Though ancient and misty and a legend for the rest of the world, for Romans, Emperor Augustus of two millennia ago is almost current history so that the vices of the society he founded make a socio-political model for many of its peoples today. If Augustus could demand a cut, so can I! Astonishing? Paradoxically, many Romans can live their entire lives during which the word corruption does not actually exist. Well, the word exists, but it has lost its significance. It is like saying Rome traffic is unbearable. In the same way in the collective memory of all true Romans—born-and-bred Romans of Rome—the name of Augustus, Roman Emperor Augustus, is fixed from birth. Even though the former emperor’s image might appear misty, unreal and above all non-exportable, real Romans themselves are no less non-exportable. On the simplest level: though like their ancient ancestors for whom exile was a terrible punishment, contemporaray, died-in-the-wool Romans love to travel, many however seem to travel chiefly in order to feel nostalgia for home. Maybe Augustus became the same. Though perhaps psychologically uprooted at home, as a rule Romans stay abroad only long enough to feel the romantic sensation of nostalgia … and then talk and write about it. Much as my own native Americans, I now realize. Once a Roman, always a Roman.

Though Augustus, like corruption and nostalgia, is part of the glue that holds the Italic peoples together in one passable nation, some dreamy religious philosopher has said that the permissive Catholic religious culture unites contemporary Italians more than any other factor. An uncertain claim because first of all Romans for the most part are among the most non-religious people in the world, at least no less than atheist Parisians … even though few Romans readily admit to atheism. Why? Because they are baptized Catholics, that is, Christians! Italian Christians, who ask if American Protestants are of the Christian faith. In reality, Italians are at the most only technical Catholics because of baptism at birth. For Romans being Catholic is synonymous with being Italian, or by extension, being Western. But all the beautiful churches, the stunned foreigner might wonder? Why then Rome’s thousands of churches? For the Roman, churches are to be admired for their art, first of all, a place to take visiting foreigners. Well, then, what about God? God? He is an embarrassing subject, not really discussable, or perhaps only with priests or in the bosom of the family. Today, after two thousand years, Augustus to me seems more unifying than God or the Roman Church.

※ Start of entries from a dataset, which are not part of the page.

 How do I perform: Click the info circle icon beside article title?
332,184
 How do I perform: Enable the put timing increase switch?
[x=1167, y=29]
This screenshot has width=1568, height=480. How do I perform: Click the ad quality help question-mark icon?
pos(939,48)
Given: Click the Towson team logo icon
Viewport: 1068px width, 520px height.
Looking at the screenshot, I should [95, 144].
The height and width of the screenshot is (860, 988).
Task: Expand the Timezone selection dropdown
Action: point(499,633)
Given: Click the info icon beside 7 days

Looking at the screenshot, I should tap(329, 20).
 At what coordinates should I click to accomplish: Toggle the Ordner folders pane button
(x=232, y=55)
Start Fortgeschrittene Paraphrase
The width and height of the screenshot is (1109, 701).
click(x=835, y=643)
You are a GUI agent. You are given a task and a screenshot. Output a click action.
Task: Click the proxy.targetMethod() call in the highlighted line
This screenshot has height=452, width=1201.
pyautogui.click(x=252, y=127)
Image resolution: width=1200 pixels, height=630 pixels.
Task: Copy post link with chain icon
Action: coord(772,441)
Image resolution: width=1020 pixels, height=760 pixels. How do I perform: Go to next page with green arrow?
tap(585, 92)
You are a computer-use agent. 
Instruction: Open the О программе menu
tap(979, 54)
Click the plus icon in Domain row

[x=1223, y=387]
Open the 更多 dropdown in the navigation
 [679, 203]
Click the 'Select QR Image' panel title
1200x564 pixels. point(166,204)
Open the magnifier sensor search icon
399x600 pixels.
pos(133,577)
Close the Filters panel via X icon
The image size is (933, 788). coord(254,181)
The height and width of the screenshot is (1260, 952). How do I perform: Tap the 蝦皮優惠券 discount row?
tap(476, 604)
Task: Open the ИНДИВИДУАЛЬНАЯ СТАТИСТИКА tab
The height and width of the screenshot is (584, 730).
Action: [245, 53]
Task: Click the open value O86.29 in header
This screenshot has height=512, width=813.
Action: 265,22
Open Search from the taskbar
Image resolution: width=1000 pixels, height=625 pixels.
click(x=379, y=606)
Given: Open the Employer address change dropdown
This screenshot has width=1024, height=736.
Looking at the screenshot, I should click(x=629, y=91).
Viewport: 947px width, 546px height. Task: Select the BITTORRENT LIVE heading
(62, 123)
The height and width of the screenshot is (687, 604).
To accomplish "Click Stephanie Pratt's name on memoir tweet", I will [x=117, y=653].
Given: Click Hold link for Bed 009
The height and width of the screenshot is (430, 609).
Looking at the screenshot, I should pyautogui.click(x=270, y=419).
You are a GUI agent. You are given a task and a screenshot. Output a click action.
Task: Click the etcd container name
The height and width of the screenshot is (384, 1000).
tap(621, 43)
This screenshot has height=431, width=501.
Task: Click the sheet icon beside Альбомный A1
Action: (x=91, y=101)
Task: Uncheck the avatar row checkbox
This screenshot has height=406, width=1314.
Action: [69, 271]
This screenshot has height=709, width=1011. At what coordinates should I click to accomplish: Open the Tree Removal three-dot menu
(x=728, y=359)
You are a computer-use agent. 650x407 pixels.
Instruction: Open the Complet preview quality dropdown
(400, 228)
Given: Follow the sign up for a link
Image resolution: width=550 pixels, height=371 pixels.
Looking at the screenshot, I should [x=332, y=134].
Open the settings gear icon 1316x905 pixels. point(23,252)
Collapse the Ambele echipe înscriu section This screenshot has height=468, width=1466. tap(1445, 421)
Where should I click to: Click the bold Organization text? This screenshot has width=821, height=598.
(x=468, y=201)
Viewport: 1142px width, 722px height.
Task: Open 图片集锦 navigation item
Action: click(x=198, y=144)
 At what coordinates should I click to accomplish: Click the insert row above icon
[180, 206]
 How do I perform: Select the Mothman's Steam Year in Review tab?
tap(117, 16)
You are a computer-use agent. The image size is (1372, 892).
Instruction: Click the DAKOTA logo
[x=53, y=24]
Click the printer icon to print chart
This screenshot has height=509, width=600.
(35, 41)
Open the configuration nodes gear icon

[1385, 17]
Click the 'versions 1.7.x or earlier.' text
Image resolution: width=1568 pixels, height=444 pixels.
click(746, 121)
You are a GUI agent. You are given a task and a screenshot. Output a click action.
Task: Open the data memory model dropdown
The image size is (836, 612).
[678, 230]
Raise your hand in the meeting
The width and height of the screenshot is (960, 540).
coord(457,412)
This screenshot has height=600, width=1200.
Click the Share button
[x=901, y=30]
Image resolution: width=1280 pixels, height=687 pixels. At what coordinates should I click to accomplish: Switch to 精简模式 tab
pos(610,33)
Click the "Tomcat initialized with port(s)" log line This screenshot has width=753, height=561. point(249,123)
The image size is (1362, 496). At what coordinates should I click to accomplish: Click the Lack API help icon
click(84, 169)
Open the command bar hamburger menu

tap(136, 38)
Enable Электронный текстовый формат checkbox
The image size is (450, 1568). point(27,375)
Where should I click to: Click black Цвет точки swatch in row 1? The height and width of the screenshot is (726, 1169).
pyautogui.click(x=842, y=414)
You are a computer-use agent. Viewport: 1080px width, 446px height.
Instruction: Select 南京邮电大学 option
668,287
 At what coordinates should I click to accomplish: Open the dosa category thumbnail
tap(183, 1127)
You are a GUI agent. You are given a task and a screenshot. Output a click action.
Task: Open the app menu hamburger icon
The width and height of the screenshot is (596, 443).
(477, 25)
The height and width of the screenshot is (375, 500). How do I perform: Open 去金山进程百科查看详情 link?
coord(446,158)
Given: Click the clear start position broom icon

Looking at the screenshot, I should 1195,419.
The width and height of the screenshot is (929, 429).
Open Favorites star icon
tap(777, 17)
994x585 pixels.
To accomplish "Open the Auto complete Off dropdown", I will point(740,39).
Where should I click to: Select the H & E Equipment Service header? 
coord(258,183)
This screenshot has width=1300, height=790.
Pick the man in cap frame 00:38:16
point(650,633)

Modern Rome is a sequence of one civilization atop the other, a veritable mount of peoples and time: Republican-Imperial Rome at the base, Medieval-Renaissance Rome atop the base, and, resting on both, elusive, misunderstood and misread Modern Rome, capital of an Italy united—in theory and in name—only one hundred and fifty years ago following centuries marked first by kingdom, republic and empire, then by foreign occupation, and, perhaps because of that heritage, marked by appreciation for its geographical separation from the rest. Understandable also that the three cities plus one, plus the headquarters of the World Church, confuse these peoples separated from the rest of Europe and to a lesser degree from Africa and the East by the soaring Alps and by the Mediterranean, the Ionian and the Adriatic seas. Perhaps the undoing (for pessimists) or the salvation (for optimists) of the Italic peoples was the great pre-historic geological shift that separated the peninsula from its original African home.

Although sometimes the three Romes are distinct and separate one from the other, the division lines fade under those layers of civilizations, the divisions between which are now submerged under the chaos of traffic and disorderly forgiveness-corruption-based urban development and inhabited by a people absorbed with new gods and deities, rites and rituals, juxtaposed on all the religions of Middle Eastern origin. Moreover, the small country is sharply divided within its borders: the North against the South, the South, exploited by and envious of the North, the cities of Milan and Rome in competition with each other and mutually intolerant one of the other, and, above all, both North and South detest Rome which in turn looks down on the others. One comes to understand also that the eternal of The Eternal City is its inherent chaos verging on lawlessness caused also by its Egyptian, Greek, Phoenician and Byzantine origins that make it so dissimilar to other European capitals. Or as its ancients might have believed, it is its very Destiny to be different.

A widely-used expression in contemporary Italy begins with “If this were a normal country …” as in “If this were a normal country that man would be in jail.” People mean that modern Rome’s becoming a normal European city is a goal yet to be accomplished. By way of example, a typical day of a typical businessman in Rome would be unbearable torture for, say, a normal German or a Dane. An appointment in Rome is not set in stone; it is merely a vague possibility. Interests of the public at large? Hah! The general interests of the community? Oh, God, that old refrain! Voice such ethical and word-propelled considerations to a Roman financial banker and he would examine you from head to toe and conclude you were, first, nuts, and besides, a harebrained foreigner, too credulous for your own good, and in any case untrustworthy, even dangerous, and certainly a bad investment.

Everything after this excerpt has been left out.